Erol Ölçer’in (1959-2015) Ardından…

Paylaş:

Erol Bey ile son kitabı üzerine 16 Kasım’da gerçekleştireceğimiz program öncesi günlerde programı erteleyip ertelememeye dair görüşmelerimiz olmuştu. Son günlerde yaşadığı rahatsızlıklar nedeni ile programı istediği düzeyde götürebileceğine, dinleyicileri mahcup edeceğine dair yaşadığı tereddütler nedeni ile programın tehir edilmesi yönünde bir kanaat besliyordu. Bense; sağlığının elbette daha önemli olduğunu belirterek bu programın, konferans olmadığını ve dolayısıyla dinleyicilerin de aktif olarak katılabilecekleri bir yapıda olduğunu ve şayet problem bu ise buna tedbirler alacağımızı belirterek tereddüdünü izaleye gayret ediyordum ki nihai olarak kendisi de ikna olmuş ve programı vaktinde yapmaya karar vermiştik. Ancak program günü saat 16:00 raddelerinde sağlık durumunun evden çıkmaya elvermediğini ve gelemeyeceğini belirtti. Şu halde programı tehir etmek yerine Ali Adem Yörük riyasetinde ve aralarında konuya vukufiyeti olan Turgut Kut hocamız gibi misafirlerin de bulunduğu katılımcılarla icrasına karar verdik. Program sonrasında hem hatırını sormak hem de programın nasıl geçtiğine dair bilgilendirmek için iki defa aradım ancak cevap vermedi.  İstirahat ettiğini düşünerek daha fazla ısrarcı olmadım. Ertesi sabah (17 Kasım 2015) aynı nedenlerle tekrar aradığımda telefondaki ses Erol Ölçer ağabeyimizin vefatını haber verdi. O sabah kendini biraz daha fena hissetmiş, kahvaltıdan sonra eşi ile birlikte hastaneye gitmek üzere hazırlık yaptığı sırada kalp krizi geçirmiş ve maalesef aramızdan ayrılmıştı. Erol ağabeyi 18 Kasım 2015’te, Maltepe Hacı Yusuf Ziya Hamire Üçüncü Camii’nde öğlen namazını müteakiben kıldığımız cenaze namazının ardından Beykoz Şahinkaya mezarlığında pederi Kore gazilerinden M. Ercüment Ölçer’in (1930-1992) aguşuna defnettik.

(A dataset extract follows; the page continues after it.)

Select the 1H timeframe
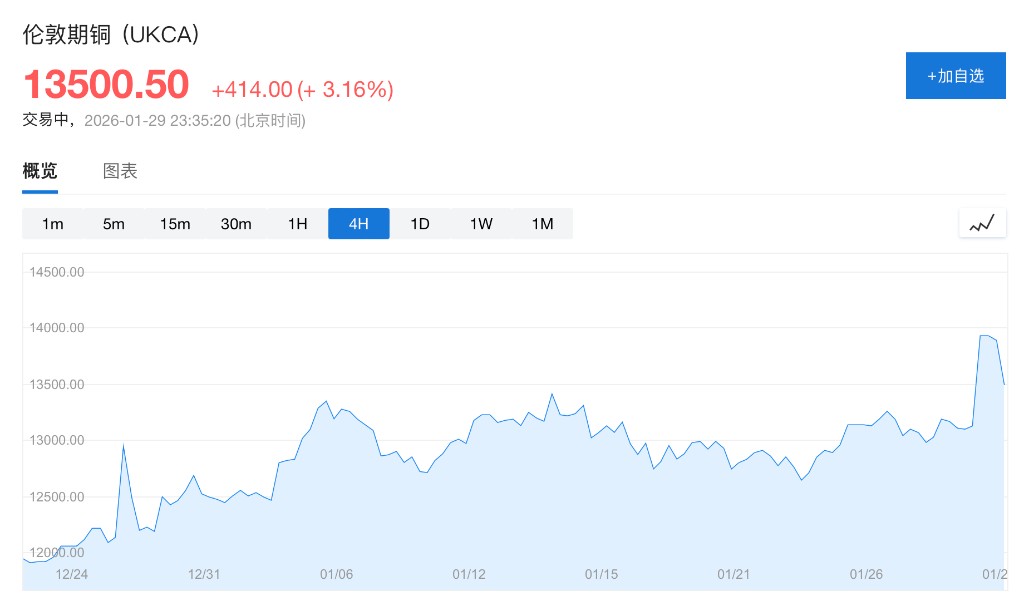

Esasen Karaköy’de bir iş hanında esnaflık yapan Erol ağabey bütün ömrünü İstanbul’da geçirmiş ve bunun büyük bir kısmını da aşıkâne bir surette sevdiği bu şehri ve bu şehrin büyük hâdimi Osman Nuri Ergin’i tanımaya ve araştırmaya adamıştı. Osman Nuri Ergin’e dair hemen her şeyi toplamaya gayret etmiş, İstanbul sokaklarının hikâyelerinin peşinden koşmuş, hurdacıları dolaşarak İstanbul sokak tabelalarını toplamıştı. Onun bu bitmez tükenmez gayreti son yıllarda yolunun kesiştiği İsmail Kara hocamız ve Ali Adem Yörük arkadaşımızın himmetleri ile İstanbul araştırmaları için eşsiz birer kaynak değerinde iki büyük meyve verdi: Şehir Sokak Hafıza: Kuyulu’dan Biçki Yurdu’na Osman Nuri Ergin ile İstanbul Sokak Adları (İstanbul: Zeytinburnu Belediye Başkanlığı, 2014) [Kendisini bu ilk kitabı çerçevesinde 24 Ocak 2015’te misafir etmiş ve dinlemiştik] ve vefatından birkaç ay önce çıkardığı Hane’lerden Numaralı Ev’lere: Osman Nuri Ergin’den 1927 İstanbul’u Bina ve Arazi Cetvelleri, (İstanbul: Zeytinburnu Belediye Başkanlığı, 2015). Ömrü vefa etseydi, bir müddettir üzerinde çalıştığı Necip Bey haritalarını da neşredecekti.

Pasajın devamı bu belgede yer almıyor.